* [EXERCISE INSTRUCTIONS] Wherever the listing has a line with the string "computer", copy that line out.

* [RECORDS PROVIDED]

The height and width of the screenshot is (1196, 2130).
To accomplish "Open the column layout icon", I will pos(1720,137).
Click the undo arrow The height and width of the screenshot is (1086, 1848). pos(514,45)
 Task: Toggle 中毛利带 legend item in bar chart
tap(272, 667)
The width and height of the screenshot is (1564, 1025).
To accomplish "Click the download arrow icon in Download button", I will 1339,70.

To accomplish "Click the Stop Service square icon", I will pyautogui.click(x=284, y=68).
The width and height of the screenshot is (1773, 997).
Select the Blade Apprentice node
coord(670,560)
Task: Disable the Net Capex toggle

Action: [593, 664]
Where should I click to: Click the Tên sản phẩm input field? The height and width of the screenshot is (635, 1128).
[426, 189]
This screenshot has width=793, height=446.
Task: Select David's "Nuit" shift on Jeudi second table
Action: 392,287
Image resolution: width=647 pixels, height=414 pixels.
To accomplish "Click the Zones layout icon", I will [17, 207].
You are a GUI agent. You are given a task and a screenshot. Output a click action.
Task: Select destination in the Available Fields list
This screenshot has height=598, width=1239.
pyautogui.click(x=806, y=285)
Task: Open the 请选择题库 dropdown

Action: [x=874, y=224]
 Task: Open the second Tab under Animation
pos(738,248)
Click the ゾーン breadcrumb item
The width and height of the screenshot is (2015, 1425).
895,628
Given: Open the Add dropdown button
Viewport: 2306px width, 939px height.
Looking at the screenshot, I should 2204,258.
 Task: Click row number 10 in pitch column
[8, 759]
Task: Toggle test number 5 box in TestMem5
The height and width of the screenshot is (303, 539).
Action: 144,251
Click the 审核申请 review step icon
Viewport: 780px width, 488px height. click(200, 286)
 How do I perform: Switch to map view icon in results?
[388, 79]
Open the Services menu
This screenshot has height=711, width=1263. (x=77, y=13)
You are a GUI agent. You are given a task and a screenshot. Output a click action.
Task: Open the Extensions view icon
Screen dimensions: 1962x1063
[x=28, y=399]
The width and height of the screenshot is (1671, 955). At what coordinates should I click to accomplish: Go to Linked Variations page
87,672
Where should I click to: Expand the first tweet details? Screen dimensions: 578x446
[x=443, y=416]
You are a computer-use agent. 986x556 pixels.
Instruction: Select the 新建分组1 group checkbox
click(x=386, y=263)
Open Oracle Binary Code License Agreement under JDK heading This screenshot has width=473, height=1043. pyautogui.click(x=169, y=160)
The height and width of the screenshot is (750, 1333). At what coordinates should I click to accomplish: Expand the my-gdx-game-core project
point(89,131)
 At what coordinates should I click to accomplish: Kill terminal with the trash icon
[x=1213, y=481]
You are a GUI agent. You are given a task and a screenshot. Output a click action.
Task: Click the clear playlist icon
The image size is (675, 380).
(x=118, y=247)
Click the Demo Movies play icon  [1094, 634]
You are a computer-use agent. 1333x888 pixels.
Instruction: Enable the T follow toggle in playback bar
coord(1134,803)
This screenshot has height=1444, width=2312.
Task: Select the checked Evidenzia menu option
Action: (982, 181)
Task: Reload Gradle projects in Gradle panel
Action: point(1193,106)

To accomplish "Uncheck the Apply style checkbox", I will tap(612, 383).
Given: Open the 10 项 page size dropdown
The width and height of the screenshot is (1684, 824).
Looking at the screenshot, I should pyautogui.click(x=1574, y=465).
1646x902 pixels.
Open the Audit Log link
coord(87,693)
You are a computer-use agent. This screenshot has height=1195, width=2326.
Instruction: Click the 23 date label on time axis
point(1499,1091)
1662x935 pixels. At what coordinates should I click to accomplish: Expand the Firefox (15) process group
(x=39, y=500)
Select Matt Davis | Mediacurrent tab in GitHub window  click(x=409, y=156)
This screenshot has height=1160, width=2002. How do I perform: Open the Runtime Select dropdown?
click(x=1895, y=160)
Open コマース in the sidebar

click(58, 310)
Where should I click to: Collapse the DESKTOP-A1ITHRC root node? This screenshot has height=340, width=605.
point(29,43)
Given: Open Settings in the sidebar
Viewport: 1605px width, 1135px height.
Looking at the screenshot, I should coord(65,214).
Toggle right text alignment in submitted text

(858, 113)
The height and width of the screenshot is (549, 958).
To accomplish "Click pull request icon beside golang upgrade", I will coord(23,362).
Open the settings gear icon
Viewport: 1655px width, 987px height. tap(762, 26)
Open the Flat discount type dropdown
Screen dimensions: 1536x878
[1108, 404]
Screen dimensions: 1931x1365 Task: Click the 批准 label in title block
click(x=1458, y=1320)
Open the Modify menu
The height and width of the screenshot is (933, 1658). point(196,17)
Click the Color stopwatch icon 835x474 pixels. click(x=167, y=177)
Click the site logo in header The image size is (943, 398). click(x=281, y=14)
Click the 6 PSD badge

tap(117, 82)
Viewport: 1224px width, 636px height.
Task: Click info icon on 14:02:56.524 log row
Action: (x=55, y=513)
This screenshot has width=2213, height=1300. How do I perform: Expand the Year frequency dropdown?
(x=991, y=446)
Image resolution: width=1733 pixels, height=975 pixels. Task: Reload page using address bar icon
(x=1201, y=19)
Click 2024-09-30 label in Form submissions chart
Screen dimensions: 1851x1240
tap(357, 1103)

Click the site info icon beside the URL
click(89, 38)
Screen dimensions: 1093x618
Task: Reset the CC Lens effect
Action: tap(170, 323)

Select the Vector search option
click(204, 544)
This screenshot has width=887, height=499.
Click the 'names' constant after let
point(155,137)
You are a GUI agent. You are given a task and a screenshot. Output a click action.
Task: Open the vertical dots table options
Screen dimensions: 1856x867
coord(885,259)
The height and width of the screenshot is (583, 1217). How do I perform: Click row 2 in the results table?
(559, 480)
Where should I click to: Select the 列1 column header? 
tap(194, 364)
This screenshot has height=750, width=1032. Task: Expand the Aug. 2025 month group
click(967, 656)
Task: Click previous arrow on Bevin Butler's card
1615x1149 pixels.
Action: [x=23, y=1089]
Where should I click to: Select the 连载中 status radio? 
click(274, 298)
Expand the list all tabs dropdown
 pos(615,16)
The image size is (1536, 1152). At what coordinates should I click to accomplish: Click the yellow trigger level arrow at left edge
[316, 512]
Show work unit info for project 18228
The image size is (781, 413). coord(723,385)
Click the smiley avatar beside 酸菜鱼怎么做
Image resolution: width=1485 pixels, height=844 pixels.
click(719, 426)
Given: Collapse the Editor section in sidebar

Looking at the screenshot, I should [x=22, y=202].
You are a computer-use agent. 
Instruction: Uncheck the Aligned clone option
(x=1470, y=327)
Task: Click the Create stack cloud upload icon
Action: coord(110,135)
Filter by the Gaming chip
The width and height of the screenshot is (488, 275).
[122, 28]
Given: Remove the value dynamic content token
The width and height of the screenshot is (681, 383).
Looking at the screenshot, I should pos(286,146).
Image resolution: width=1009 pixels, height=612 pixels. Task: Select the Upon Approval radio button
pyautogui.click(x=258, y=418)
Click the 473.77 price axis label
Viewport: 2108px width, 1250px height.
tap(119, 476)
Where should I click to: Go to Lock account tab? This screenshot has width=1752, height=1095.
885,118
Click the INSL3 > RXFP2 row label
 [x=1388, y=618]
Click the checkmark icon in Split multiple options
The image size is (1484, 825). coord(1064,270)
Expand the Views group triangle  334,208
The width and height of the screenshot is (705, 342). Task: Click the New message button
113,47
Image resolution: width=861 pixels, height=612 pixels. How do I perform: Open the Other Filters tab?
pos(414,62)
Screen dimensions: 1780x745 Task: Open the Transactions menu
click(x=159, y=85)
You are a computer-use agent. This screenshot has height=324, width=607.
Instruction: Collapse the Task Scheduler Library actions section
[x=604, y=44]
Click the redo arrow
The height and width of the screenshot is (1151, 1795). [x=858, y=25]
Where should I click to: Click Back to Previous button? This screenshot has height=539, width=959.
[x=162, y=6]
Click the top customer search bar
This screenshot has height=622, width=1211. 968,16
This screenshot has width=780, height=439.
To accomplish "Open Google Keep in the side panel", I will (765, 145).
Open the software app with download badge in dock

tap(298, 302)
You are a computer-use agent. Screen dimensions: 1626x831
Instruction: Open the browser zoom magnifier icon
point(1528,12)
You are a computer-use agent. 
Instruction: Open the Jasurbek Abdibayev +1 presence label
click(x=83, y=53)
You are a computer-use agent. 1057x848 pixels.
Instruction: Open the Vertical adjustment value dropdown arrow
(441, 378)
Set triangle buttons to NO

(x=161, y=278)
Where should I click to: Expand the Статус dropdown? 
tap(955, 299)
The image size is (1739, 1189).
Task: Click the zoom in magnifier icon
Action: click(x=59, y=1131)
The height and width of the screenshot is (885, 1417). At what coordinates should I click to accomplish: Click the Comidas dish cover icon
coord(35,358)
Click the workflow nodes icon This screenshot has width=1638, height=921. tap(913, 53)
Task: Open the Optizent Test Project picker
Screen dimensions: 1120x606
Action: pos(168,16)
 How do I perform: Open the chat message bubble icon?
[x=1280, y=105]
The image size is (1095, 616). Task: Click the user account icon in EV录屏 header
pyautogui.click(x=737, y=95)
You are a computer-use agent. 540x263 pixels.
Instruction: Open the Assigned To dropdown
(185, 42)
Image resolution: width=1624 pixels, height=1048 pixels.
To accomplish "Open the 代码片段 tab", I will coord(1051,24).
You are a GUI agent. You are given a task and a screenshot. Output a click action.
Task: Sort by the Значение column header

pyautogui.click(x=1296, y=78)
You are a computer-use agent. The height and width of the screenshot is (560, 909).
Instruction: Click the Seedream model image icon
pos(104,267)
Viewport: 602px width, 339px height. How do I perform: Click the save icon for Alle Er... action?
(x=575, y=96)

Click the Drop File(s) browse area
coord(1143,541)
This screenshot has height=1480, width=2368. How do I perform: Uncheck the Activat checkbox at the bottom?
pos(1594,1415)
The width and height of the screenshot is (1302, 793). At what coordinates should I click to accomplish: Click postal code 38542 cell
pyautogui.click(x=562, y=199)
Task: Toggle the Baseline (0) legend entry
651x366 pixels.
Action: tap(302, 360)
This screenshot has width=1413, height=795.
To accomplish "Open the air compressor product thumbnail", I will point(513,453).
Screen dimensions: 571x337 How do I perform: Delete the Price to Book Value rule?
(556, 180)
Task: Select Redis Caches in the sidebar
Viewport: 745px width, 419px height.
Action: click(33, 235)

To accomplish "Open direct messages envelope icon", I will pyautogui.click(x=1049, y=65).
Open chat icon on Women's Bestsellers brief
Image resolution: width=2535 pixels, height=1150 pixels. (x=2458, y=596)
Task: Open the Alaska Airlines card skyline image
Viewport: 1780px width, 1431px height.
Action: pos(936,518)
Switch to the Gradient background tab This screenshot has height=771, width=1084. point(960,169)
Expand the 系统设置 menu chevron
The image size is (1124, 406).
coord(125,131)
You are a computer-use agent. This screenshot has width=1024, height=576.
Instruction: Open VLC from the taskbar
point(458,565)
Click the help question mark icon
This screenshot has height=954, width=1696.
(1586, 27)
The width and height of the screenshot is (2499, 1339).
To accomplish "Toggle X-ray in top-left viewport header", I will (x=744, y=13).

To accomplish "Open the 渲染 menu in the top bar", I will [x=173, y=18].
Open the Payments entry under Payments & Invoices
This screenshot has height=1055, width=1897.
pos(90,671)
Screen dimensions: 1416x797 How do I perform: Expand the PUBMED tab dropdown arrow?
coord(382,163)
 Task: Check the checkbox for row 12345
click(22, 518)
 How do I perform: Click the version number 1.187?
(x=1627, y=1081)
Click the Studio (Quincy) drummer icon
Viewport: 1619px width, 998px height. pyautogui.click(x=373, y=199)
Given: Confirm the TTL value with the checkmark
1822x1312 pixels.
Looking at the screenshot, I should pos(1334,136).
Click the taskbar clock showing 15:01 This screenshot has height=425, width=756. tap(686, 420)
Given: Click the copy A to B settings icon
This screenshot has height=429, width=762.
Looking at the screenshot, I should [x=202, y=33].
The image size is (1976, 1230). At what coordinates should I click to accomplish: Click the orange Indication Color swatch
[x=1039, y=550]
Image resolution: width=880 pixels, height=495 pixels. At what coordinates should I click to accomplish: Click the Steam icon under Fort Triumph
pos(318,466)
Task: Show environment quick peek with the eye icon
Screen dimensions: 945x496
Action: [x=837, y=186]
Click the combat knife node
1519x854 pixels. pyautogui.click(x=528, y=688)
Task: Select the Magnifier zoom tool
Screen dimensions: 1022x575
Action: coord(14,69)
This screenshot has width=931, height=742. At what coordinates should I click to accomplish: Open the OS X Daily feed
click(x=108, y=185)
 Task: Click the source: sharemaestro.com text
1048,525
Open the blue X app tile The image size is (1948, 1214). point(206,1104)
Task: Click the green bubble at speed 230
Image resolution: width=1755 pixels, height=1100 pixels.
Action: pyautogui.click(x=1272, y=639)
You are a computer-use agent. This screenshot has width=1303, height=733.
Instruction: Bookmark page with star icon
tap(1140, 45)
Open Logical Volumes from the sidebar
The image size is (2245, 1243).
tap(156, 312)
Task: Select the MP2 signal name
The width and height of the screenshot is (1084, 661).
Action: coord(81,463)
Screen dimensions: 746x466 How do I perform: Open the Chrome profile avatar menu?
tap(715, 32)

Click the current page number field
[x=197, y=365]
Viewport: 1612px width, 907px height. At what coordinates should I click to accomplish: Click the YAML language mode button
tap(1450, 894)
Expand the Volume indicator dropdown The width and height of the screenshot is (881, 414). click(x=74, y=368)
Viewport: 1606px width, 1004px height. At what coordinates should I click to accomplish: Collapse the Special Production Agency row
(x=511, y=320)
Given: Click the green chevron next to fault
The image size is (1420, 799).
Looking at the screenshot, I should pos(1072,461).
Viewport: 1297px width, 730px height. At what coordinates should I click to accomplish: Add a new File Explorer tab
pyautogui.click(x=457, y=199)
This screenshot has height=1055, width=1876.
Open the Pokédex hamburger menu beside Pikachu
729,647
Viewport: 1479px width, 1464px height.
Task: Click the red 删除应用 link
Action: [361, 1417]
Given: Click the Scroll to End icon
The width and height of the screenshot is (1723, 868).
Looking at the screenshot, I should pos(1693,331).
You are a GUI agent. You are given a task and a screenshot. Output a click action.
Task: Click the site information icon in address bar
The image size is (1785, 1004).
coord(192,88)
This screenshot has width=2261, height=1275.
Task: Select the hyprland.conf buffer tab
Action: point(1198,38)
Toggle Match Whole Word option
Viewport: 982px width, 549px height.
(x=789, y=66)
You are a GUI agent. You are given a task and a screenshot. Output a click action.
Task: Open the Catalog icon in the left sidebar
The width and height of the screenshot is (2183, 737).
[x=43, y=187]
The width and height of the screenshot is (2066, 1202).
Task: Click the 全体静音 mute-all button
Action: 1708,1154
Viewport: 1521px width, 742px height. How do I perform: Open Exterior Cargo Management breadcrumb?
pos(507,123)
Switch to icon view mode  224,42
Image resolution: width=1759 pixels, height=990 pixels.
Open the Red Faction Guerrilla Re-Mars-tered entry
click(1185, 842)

* [ANSWER TO THIS EXERCISE]
You are a computer-use agent. 986x556 pixels.
You are a computer-use agent. 1333x888 pixels.
You are a computer-use agent. This screenshot has height=1195, width=2326.
You are a computer-use agent. 
You are a computer-use agent. This screenshot has height=324, width=607.
You are a computer-use agent. Screen dimensions: 1626x831
You are a computer-use agent. 
You are a computer-use agent. 1057x848 pixels.
You are a computer-use agent. 540x263 pixels.
You are a computer-use agent. The height and width of the screenshot is (560, 909).
You are a computer-use agent. This screenshot has width=1024, height=576.
You are a computer-use agent. This screenshot has width=1303, height=733.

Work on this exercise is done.